Nature always coincides with its divine idea. Humans alone, have free choice, can fall away from it, can be what God does not know: “Depart from me, I never knew you.” When we choose to coincide with our divine idea, we are God’s masterpiece.
These first two dimensions of everything are like two bars of a cross: horizontal and vertical, material and spiritual, natural and supernatural, secular and sacred, this-worldly and other-worldly, human and divine.
The third dimension is depth. What we see with our bodies is one dimension, and what we see with our bodies-and-minds is two dimensions, but reality also has a third dimension, which neither body nor mind can see, and that is depth.
Everything, especially every person, is more, is deeper, than we can see. Everything is a sea, an abyss, a deep. The most boring person you ever met is a potential god or goddess, far greater than the entire universe – or else an unimaginably hellish horror.
Everything is more than it seems. We see only the scrim on the stage, the wave’s first line on the beach the epidermis of the body.
The third dimension, depth, is like a more real kind of space that transcends space.

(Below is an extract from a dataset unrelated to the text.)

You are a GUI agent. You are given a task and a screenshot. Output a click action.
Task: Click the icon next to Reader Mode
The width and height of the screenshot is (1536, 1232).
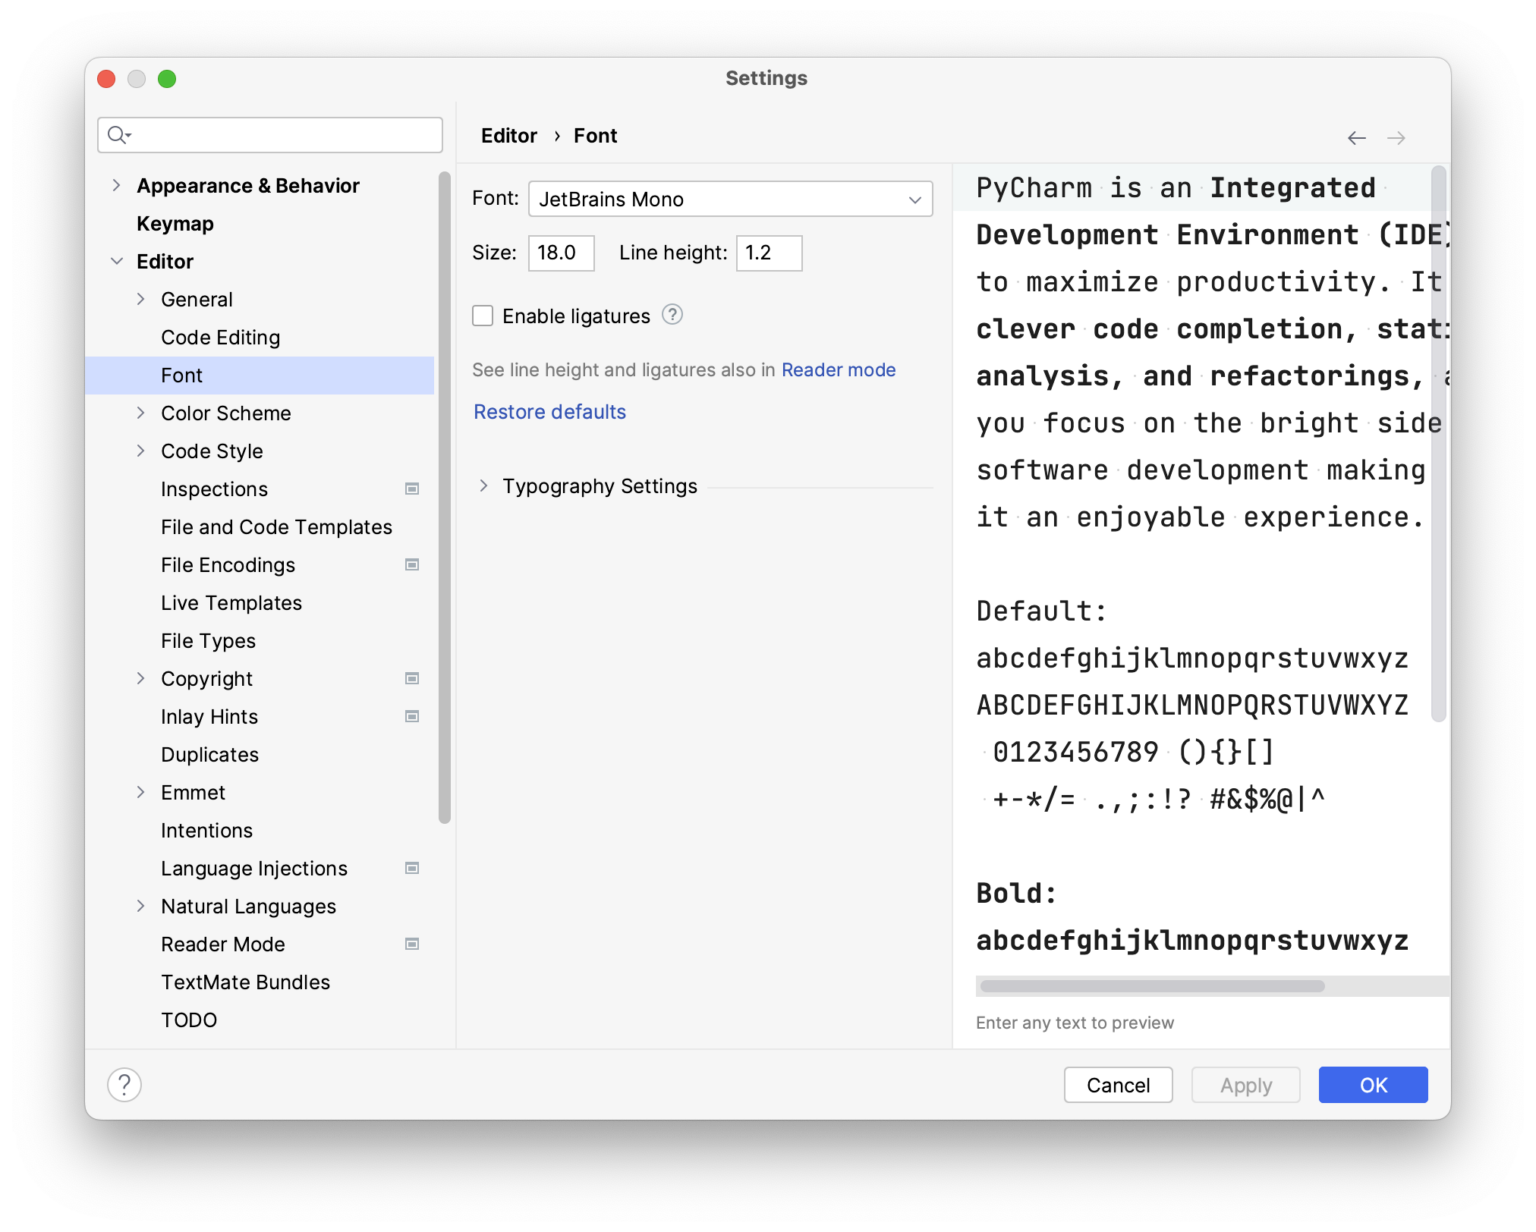(x=411, y=944)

The fourth dimension, eternity, is like a more real kind of time that transcends time.
Everything has an eternal dimension even if it is temporal, because everything real is real only because God knows it into existence, and since God is eternal, so is His knowledge; therefore, all that is real is eternal in God’s mind.
A remote analogy of this happens in human memory: that kitten that died years ago still lives in your memory.
You give it a second life there.
For how long?
For as long as you live.
If your soul and your mind (not your brain) is immortal, so it that kitten – not in itself but in you. You are the world’s God and God’s world. Nothing is lost if it is loved, for if it is loved, it is remembered, and if it is remembered, it transcends time.
Only in time is anything lost.
In a novel, the characters grow old and die; youth, happiness, and life are lost. But not in the novelist’s mind and love! Well, life is like a novel and God is the author, so that the novel exists not only in itself (in the first three dimensions) but also in the mind of the Maker. That is its fourth, eternal dimension.
Perhaps these are the fourth dimensions Saint Paul meant in Ephesians 3:18. That verse at least tells you what they are dimensions of.
What?
Read it.” Peter Kreeft, Before I Go: Letters to Our Children about What Really Matters
Lost kitten?
The capacity of the cat.
Only in time is anything lost.
Nothing is lost if it is loved, for if it is loved, it is remembered, and if it is remembered, it transcends time.
How wide and long and high and deep is love?
…know this love that surpasses knowledge.
I have a GIVENNESS NOW to a 4D feline.

What do I have a GIVENNESS NOW to?
The viscosity of the volcano.
“As love cools, the glowing lava of its immense spontaneity hardens into the fixed and narrow molds of individual commandments.
Where love grows sluggish, law flourishes.
Love does not inquire how far it must go, but how far it may go.” Hans Urs von Balthasar, The Christian State of Life
The tale of two volcanoes.
…spewing sluggishness.
…spewing spontaneity.
…how far must love go?
…how far may love go?
I have a GIVENNESS NOW to the viscosity of the volcano.